"""

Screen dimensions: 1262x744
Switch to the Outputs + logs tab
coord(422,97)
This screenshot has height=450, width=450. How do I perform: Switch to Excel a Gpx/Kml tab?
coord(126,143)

"""
"""

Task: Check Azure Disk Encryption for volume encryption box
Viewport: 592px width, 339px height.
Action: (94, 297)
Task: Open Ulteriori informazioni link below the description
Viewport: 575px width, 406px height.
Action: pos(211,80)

"""

**L'EXERCICE:** Recopiez telles quelles les lignes des records, en partant de celle qui contient « This screenshot has » et en finissant par celle qui contient « coord(126,143) », ces deux lignes comprises.

**CORRIGÉ:**
This screenshot has height=450, width=450. How do I perform: Switch to Excel a Gpx/Kml tab?
coord(126,143)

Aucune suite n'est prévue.